_Your task_: Reproduce exactly the line containing "Open the Tuning & Fog icon" and every line after it, through the last line of the records below; add nothing.

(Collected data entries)
========================

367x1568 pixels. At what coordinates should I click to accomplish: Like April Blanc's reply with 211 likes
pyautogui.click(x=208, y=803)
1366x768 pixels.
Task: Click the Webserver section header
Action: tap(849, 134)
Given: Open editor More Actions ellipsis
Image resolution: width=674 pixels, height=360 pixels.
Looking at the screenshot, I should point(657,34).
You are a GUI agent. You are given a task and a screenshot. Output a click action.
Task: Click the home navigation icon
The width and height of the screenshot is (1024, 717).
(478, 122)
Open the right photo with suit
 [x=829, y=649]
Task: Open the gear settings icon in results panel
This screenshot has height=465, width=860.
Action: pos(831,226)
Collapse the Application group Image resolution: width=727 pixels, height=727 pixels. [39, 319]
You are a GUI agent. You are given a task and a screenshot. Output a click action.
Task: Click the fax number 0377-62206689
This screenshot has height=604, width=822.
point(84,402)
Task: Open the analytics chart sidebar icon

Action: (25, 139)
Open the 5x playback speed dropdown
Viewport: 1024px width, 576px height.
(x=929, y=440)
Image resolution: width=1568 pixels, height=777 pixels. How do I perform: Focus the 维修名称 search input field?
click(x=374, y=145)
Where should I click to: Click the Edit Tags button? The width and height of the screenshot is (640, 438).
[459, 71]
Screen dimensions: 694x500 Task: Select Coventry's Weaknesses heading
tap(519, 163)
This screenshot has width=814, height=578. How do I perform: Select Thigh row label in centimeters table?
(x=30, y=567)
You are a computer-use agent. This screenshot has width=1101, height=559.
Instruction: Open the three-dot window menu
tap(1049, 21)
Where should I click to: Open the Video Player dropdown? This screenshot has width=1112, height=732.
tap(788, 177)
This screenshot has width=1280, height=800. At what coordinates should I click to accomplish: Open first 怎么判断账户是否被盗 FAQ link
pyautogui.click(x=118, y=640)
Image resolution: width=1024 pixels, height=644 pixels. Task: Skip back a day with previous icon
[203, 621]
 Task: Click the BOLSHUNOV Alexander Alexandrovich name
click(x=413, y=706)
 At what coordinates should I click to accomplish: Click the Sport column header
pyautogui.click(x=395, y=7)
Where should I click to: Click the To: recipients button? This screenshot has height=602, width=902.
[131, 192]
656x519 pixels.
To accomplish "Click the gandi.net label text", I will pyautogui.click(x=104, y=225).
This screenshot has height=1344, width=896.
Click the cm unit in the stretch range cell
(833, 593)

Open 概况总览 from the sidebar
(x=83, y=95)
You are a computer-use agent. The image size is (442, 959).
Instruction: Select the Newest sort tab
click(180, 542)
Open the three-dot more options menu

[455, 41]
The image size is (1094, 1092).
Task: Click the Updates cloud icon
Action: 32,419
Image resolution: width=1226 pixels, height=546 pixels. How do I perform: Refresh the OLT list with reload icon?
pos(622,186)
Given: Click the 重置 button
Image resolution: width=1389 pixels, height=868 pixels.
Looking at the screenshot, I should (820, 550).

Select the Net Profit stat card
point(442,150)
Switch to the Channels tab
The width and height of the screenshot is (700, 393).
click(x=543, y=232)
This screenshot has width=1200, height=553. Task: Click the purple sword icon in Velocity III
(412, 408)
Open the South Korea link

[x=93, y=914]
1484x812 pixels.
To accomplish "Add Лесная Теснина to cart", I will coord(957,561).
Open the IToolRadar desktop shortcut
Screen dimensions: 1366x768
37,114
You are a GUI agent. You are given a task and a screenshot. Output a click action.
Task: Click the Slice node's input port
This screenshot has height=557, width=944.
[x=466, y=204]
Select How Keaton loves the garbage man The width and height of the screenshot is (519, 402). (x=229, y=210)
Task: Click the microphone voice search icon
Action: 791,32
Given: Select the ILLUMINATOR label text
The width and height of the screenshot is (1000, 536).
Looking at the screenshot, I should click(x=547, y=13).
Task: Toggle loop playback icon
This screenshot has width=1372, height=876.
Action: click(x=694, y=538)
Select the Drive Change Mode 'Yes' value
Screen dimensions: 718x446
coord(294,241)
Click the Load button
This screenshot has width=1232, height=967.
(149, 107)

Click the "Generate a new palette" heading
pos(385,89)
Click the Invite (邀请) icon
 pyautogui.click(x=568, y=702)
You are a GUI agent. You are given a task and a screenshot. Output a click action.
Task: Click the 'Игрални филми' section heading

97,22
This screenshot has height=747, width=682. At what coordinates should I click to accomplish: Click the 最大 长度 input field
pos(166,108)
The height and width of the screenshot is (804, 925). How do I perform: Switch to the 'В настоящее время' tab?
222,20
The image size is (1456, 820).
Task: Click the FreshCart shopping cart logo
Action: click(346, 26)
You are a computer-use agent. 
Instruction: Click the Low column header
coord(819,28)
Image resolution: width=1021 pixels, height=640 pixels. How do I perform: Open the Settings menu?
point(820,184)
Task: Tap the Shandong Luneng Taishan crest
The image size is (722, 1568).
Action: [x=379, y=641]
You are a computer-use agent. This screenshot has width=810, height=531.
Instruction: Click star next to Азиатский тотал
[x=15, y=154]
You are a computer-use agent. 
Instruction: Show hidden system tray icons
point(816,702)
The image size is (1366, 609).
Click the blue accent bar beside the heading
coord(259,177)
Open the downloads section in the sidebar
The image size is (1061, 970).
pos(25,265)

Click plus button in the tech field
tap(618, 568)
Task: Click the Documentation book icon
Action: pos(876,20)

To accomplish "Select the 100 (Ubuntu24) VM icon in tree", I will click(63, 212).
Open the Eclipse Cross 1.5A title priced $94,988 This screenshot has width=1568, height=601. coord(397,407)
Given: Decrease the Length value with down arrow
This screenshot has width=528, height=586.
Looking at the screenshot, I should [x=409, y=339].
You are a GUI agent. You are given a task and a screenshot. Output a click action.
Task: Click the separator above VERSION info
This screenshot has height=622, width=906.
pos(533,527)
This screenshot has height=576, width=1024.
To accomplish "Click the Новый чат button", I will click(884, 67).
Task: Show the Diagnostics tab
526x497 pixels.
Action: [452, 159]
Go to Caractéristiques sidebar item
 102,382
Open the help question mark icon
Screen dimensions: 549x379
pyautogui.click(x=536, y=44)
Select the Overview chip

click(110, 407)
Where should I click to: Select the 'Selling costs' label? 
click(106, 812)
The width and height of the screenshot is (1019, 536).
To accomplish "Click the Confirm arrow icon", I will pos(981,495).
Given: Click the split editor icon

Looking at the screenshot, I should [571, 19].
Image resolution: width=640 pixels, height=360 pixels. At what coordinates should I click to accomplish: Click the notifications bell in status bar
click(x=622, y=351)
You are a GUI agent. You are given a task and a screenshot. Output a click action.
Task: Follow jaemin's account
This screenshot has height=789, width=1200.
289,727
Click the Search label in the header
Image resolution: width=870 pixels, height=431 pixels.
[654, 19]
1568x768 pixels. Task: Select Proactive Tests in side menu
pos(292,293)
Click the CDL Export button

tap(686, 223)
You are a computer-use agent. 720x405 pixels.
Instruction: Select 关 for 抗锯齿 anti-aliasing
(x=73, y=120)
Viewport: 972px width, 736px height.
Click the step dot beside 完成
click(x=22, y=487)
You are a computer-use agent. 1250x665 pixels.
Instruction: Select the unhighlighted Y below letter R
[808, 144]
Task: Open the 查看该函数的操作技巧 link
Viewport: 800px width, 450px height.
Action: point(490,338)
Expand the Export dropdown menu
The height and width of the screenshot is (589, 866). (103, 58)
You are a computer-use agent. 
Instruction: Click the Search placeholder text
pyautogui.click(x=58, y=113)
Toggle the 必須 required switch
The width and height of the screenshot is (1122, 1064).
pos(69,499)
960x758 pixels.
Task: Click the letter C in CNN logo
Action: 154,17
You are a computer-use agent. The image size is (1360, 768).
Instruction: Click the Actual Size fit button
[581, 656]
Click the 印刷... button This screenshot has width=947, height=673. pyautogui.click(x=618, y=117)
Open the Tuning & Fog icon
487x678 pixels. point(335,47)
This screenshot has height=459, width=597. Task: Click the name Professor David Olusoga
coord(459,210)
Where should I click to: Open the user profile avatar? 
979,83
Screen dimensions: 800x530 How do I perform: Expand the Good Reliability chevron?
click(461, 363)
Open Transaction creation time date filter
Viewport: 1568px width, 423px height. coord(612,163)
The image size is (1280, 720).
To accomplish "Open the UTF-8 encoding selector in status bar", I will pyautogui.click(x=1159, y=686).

========================

_Solution for this problem_:
Open the Tuning & Fog icon
487x678 pixels. point(335,47)
This screenshot has height=459, width=597. Task: Click the name Professor David Olusoga
coord(459,210)
Where should I click to: Open the user profile avatar? 
979,83
Screen dimensions: 800x530 How do I perform: Expand the Good Reliability chevron?
click(461, 363)
Open Transaction creation time date filter
Viewport: 1568px width, 423px height. coord(612,163)
The image size is (1280, 720).
To accomplish "Open the UTF-8 encoding selector in status bar", I will pyautogui.click(x=1159, y=686).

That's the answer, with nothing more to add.